Saved entries
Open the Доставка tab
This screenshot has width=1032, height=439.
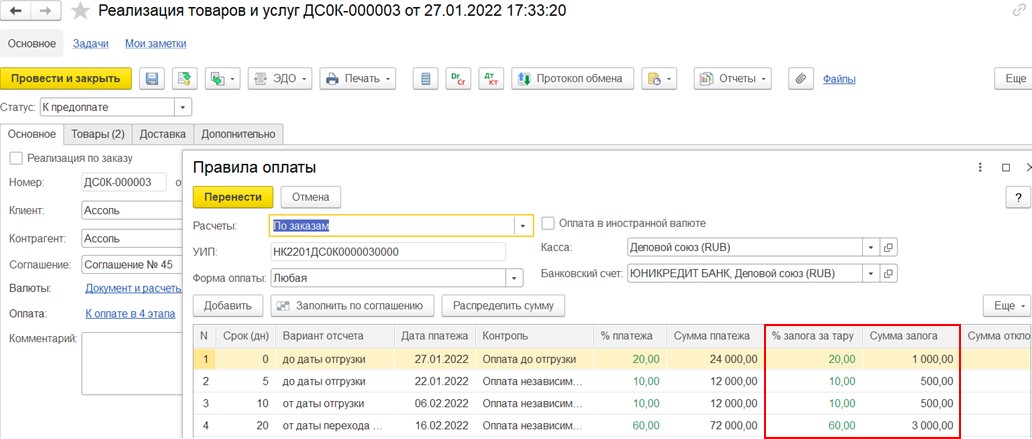[x=162, y=134]
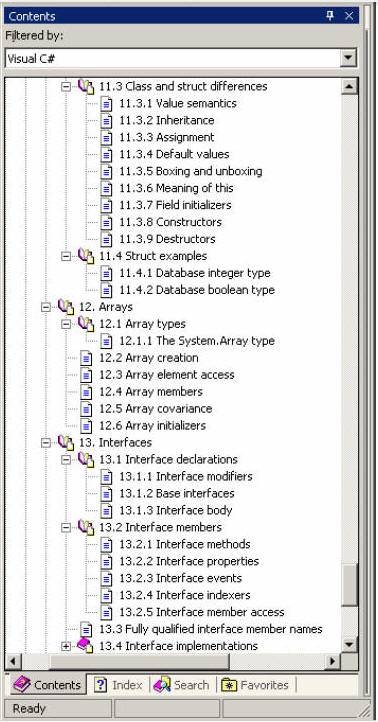Click the open book icon beside 12. Arrays

pos(66,307)
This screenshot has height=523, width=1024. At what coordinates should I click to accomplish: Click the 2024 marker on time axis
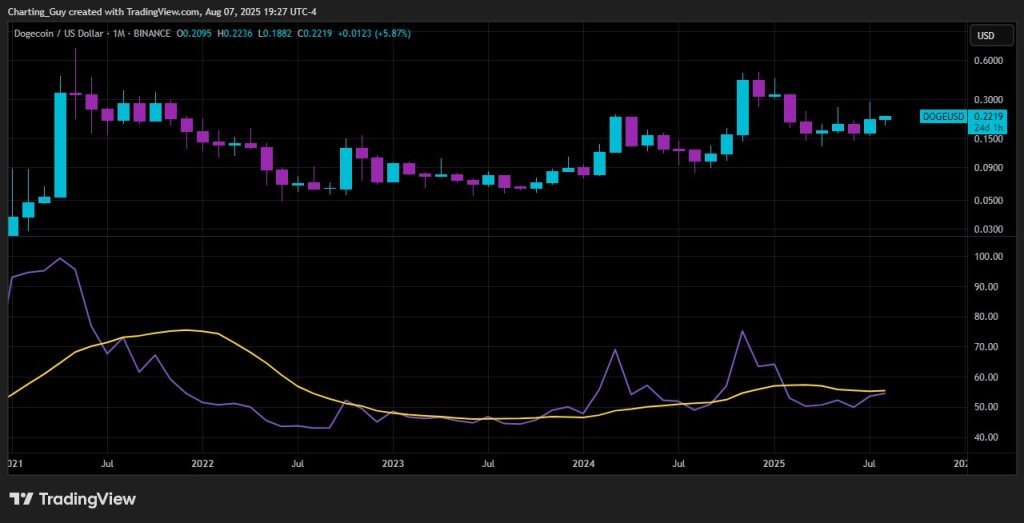click(x=584, y=464)
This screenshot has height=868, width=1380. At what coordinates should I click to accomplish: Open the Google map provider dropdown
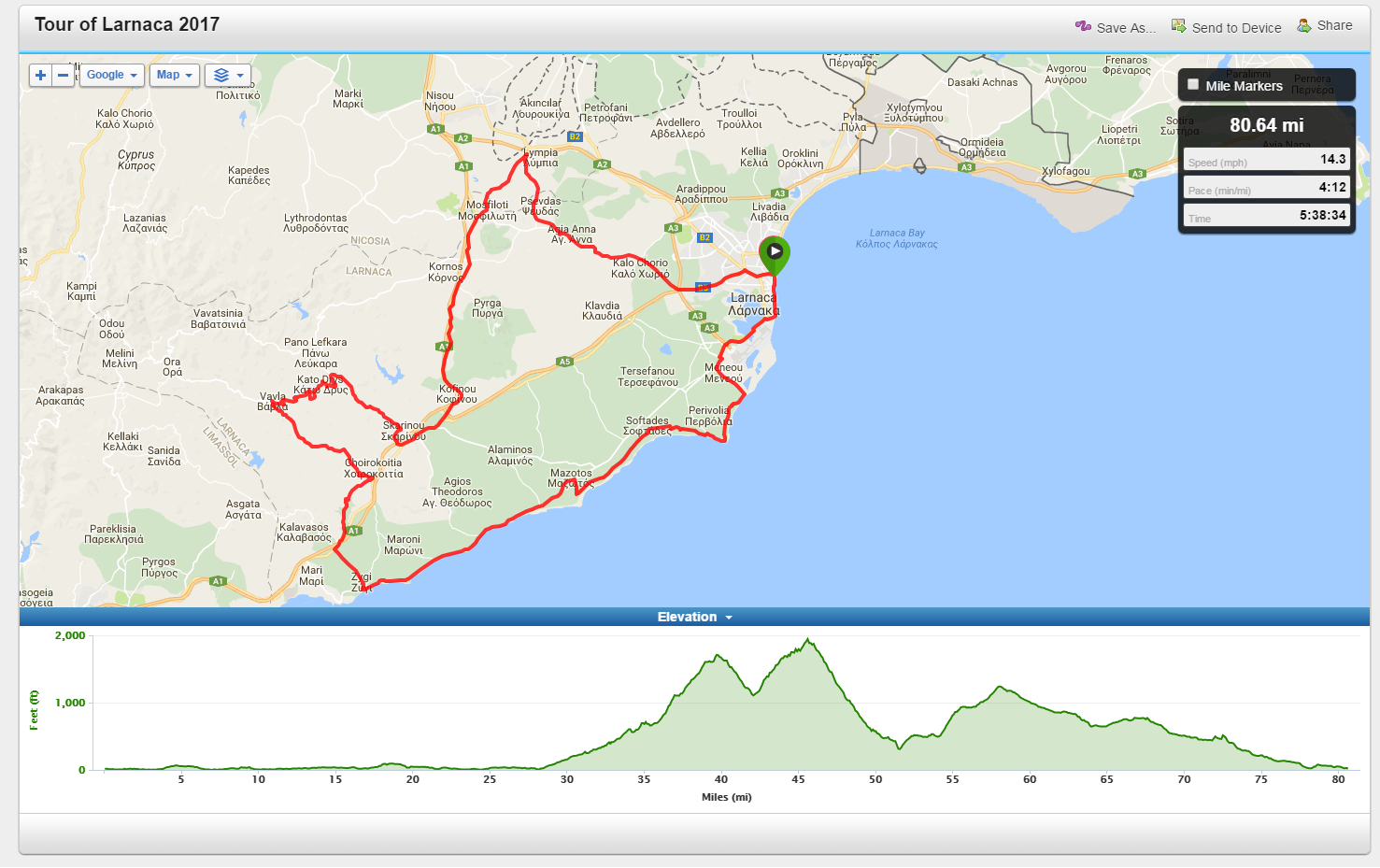(112, 76)
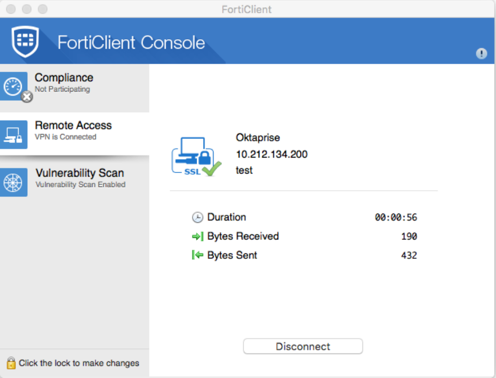
Task: Open the alert notification icon in the header
Action: (481, 53)
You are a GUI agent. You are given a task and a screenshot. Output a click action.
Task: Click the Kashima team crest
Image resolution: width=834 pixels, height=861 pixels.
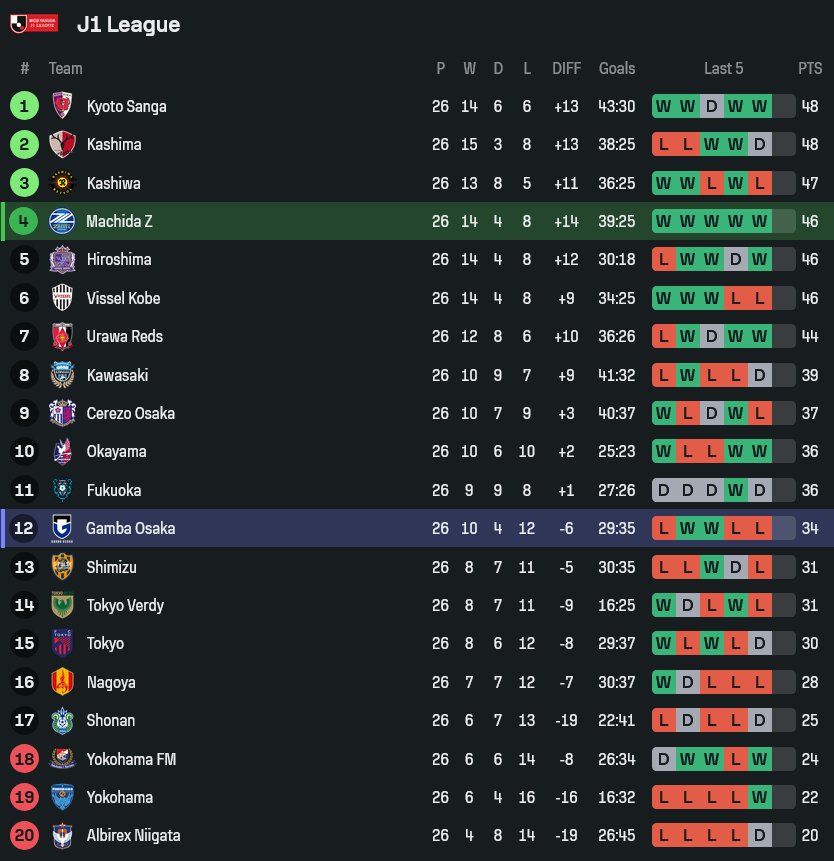tap(62, 144)
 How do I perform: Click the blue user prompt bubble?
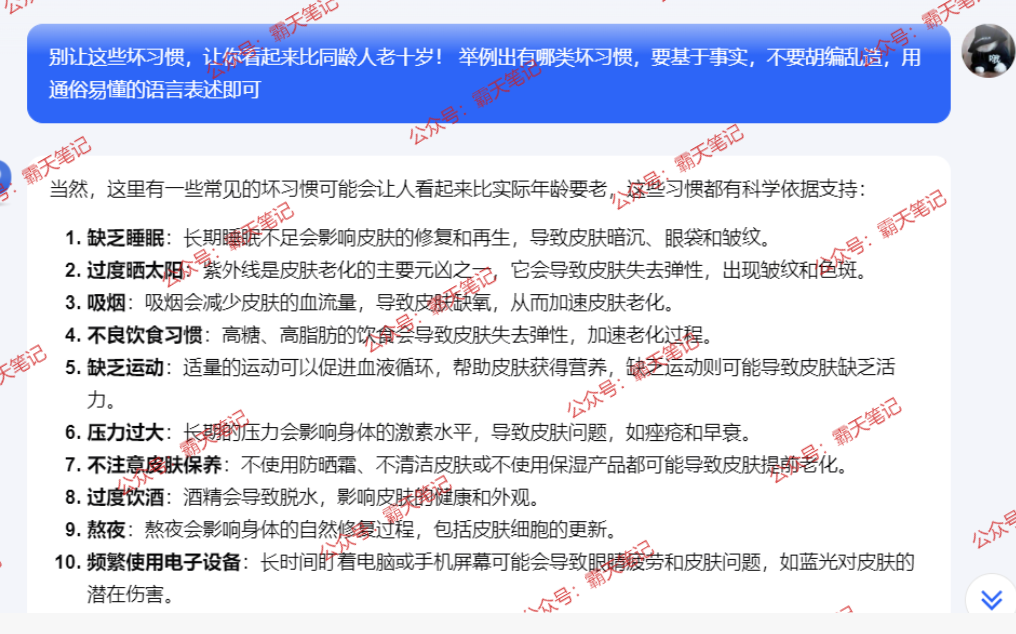[x=488, y=73]
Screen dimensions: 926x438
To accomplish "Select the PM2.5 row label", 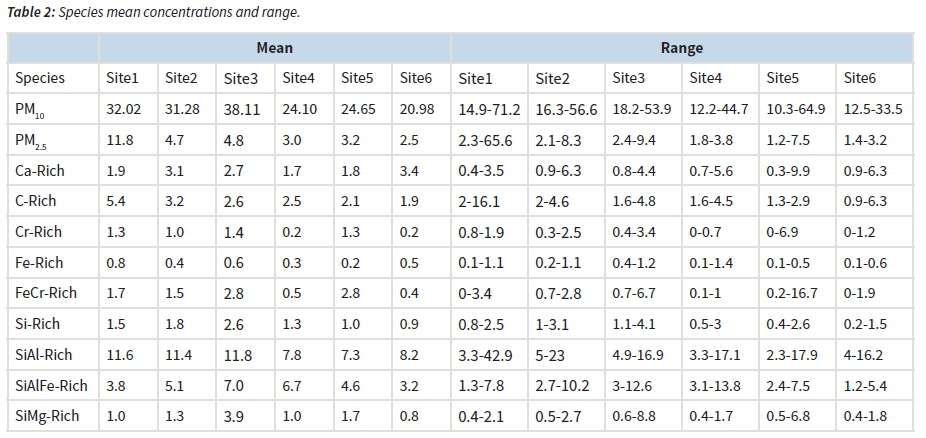I will click(33, 141).
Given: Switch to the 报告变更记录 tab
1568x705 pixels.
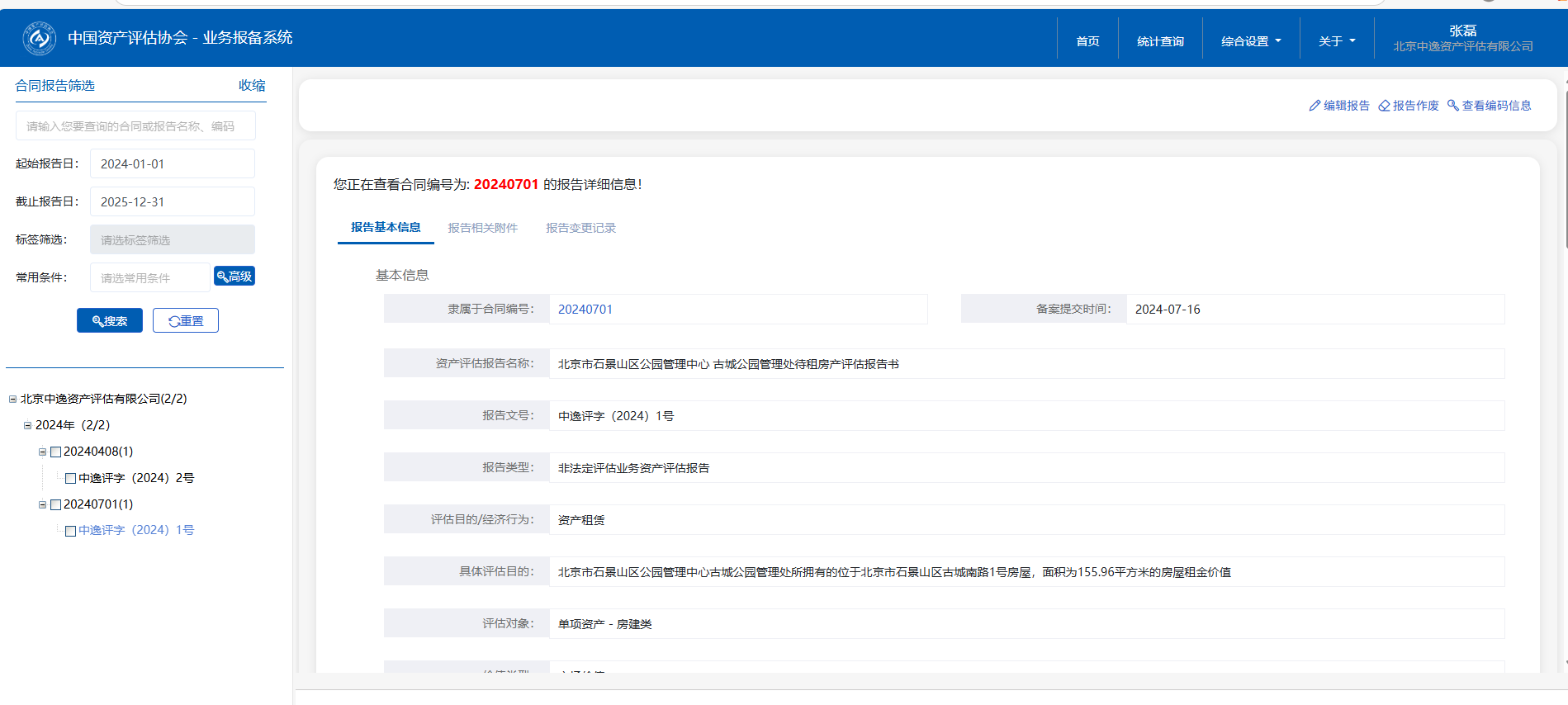Looking at the screenshot, I should point(580,228).
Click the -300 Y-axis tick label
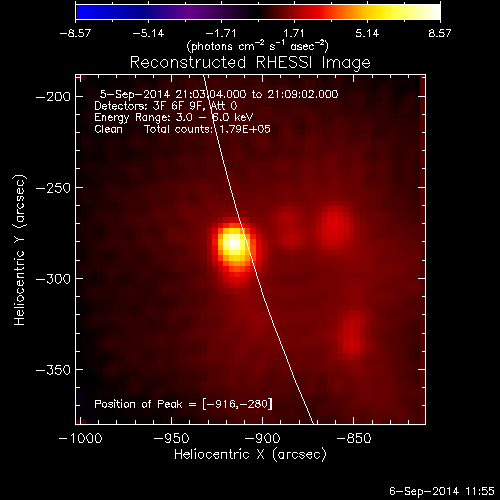The height and width of the screenshot is (500, 500). pos(53,279)
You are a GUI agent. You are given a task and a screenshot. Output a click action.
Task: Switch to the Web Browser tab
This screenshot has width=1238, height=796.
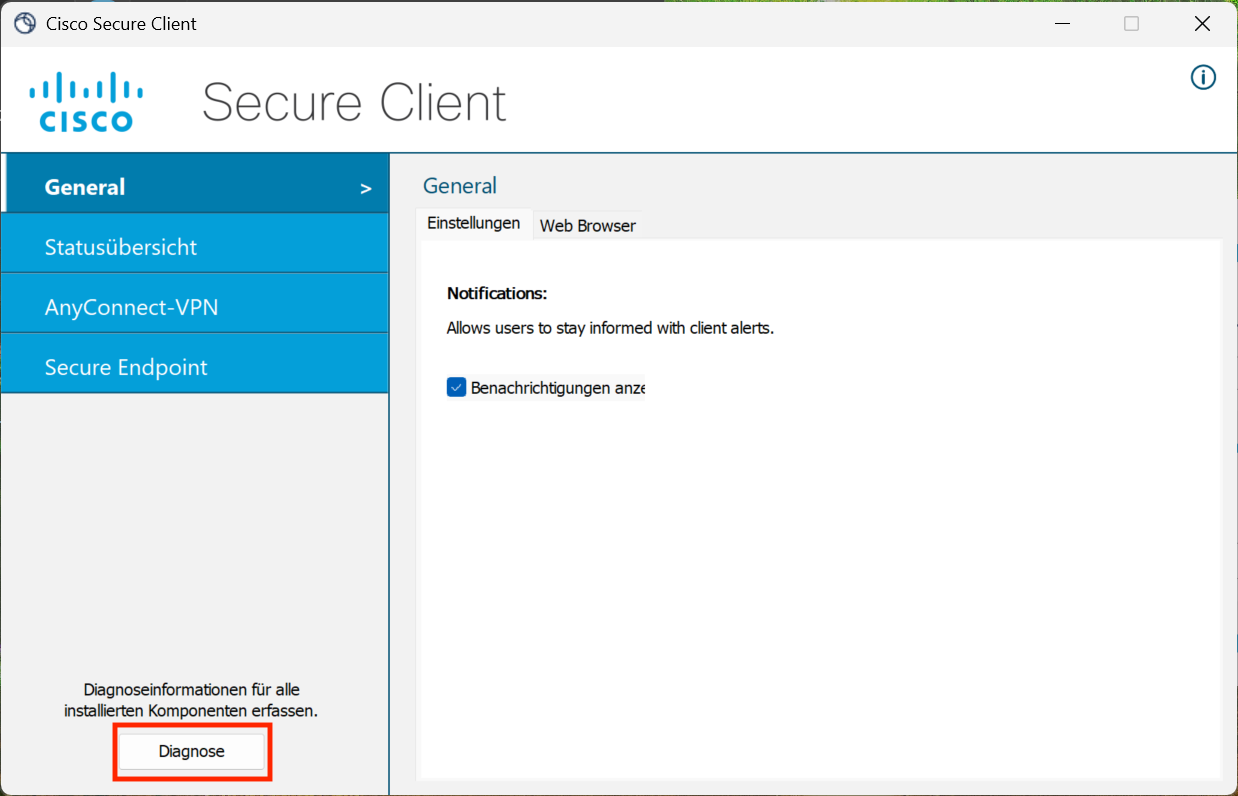pos(587,226)
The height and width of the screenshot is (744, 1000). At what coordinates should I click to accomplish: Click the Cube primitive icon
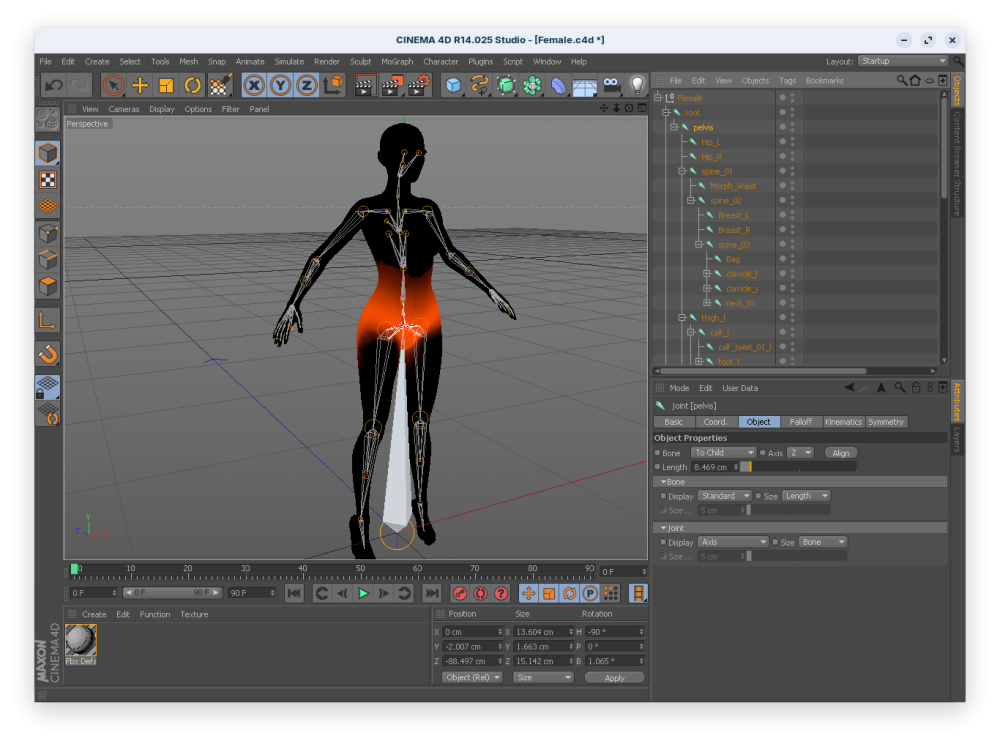coord(452,85)
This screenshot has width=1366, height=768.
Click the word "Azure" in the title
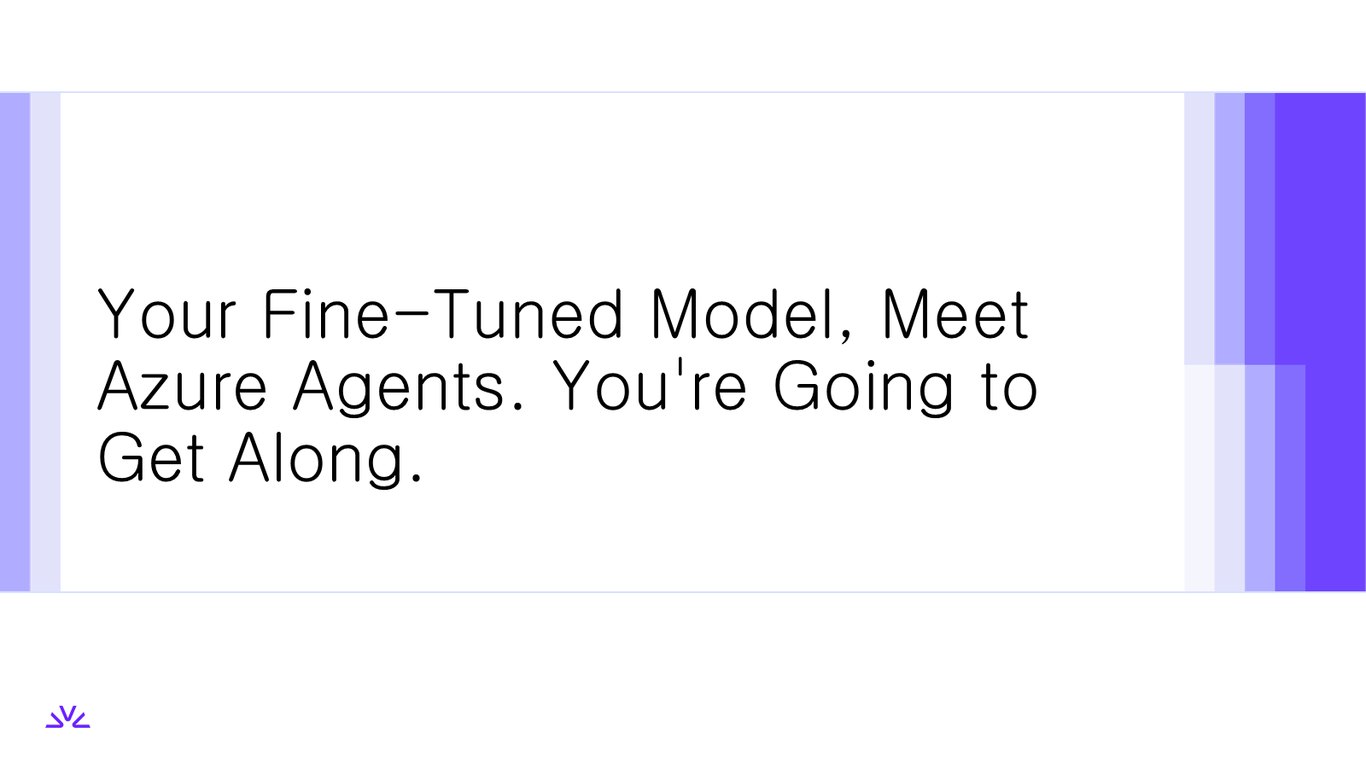coord(182,387)
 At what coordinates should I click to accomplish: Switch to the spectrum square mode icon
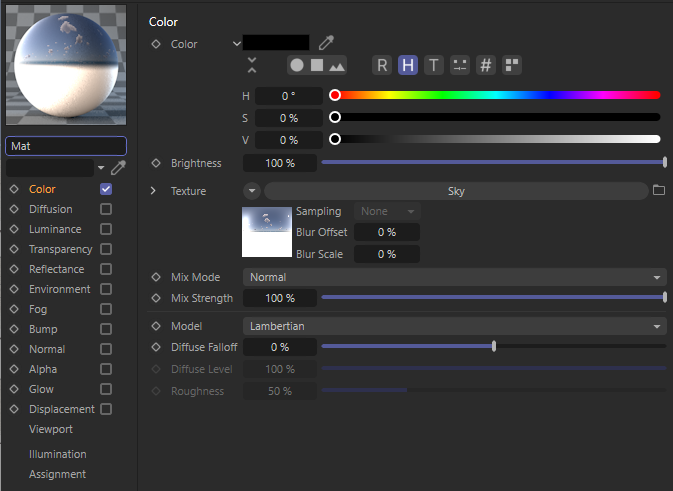click(x=317, y=65)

▸ Work to be completed
Restate, word for word, each line from the one with "At what coordinates should I click to accomplish: Switch" to the end of the entries, both included, and keep every picture out.

▸ Result for this exercise
 At what coordinates should I click to accomplish: Switch to the spectrum square mode icon
click(x=317, y=65)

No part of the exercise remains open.